La dinámica propia de la evolución histórica apunta en una dirección: no trata sobre la apropiación de los medios de producción, esos industriales que han abatido con diversos contaminantes cada una de nuestras capacidades pulmonares y ecológicas. Más bien, se ha volcado hacia la distribución y democratización, con características cada vez más autónomas y ciudadanas, de los medios de comunicación. La lucha de las clases trabajadoras y campesinas, la lucha profética de siglos, se ha iluminado más como una lucha paciente y exitosa a favor de una sociedad civil que, gracias al acceso exponencial a la información, gana espacios insospechados en el paisaje ampliado de las cosas.

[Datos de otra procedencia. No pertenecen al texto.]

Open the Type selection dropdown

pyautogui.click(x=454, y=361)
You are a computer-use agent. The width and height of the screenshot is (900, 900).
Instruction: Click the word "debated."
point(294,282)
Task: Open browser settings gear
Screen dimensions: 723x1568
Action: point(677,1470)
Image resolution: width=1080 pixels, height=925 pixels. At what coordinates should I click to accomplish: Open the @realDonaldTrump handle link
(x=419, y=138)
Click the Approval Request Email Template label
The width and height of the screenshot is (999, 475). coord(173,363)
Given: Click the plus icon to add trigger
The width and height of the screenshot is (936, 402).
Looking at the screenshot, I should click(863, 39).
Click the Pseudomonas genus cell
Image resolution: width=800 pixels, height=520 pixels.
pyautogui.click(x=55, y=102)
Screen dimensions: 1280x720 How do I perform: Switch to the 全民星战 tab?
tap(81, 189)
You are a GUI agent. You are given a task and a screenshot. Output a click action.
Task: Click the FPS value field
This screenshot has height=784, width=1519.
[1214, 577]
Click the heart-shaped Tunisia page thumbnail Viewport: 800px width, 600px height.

Esta hipótesis en torno a los ciclos de la historia, si bien es producto de su tiempo, parece responder a cierta lógica. La Biblia de Gutenberg encendió los ánimos de Lutero y cimbró las bases fundamentales de la Iglesia cristiana; la Ilustración (episodio histórico justificado por las dinámicas de su encuentro educativo y cultural–informativo) sembró la semilla de la gestación de un Estado republicano y mayor participación política y; finalmente, los grandes emporios mediáticos consolidaron, durante las últimas décadas, el funcionamiento de las ciertamente maltrechas, pero también innegables, instituciones de una democracia liberal. En dos párrafos hemos trazado, irresponsables, los modos por los que la Historia cambia y hemos resumido el actuar social de todo Occidente.
Pero hay que apurar las cuentas para plantarnos en el presente. Un presente que, en realidad, no es otra cosa que un momento de paso para el futuro, al que así sentimos todos. Ese momento en donde la individualización de nuestros momentos creativos, productivos y sociales (uno a uno, frente a su computadora) va a ser tan preciado, tan alegre de encontrar, que la imposición absurda de algún sistema politizado, de algún sistema injusto para el individuo será respondido con rechazo y, en el peor de los momentos, con furia.
Porque es el momento de la individualidad colectiva de la aplicación tangible de lo que se nos ha planteado en el foro de las ideas como “liberal”; más que un acuerdo institucional tramposo para que un monstruo hegemónico (sea en forma de gobierno, corporación o cualquier otra institución jerarquizada) se haga de nuestro espacio social, queda ya al escenario público albergar cada una de nuestras inquietudes, comunitariamente, en un espacio de reunión social en donde se encuentran per-so-na-li-da-des. Los yo congregados. La soberanía más absoluta.
La idea es absolutamente utópica, por supuesto. Es, en el sentido estricto de la palabra, “ideal”. Pero es la forma a la que se ha acercado nuestra acción social la que nos han regalado las redes y los medios; la que ha permitido que el avance de la tecnología pueda reemplazar a esa figura fundamental para la historia de la filosofía (y para la filosofía de la Historia) que es la del espíritu: hacia donde estamos avanzando, hacia donde parecemos avanzar.
Así, no hay más acción que la defensa de nuestra individualidad. No hay más acción que participar en la defensa de lo que siempre supimos era nuestro y cada vez alcanzamos con mayor eficacia: la voz, el voto, las oportunidades, la justicia, nuestro lugar.
No hay tampoco mucho más que hacer que esperar, a la par de la lucha. Cuando los puestos de poder cambien, generacionalmente, también cambiarán las formas de acción con las que el mundo se observa como el mundo.
El pasado podrá gobernar a México los próximos seis años, sería lamentable. Sin embargo, tenemos la certeza de que no lo va a gobernar por mucho más.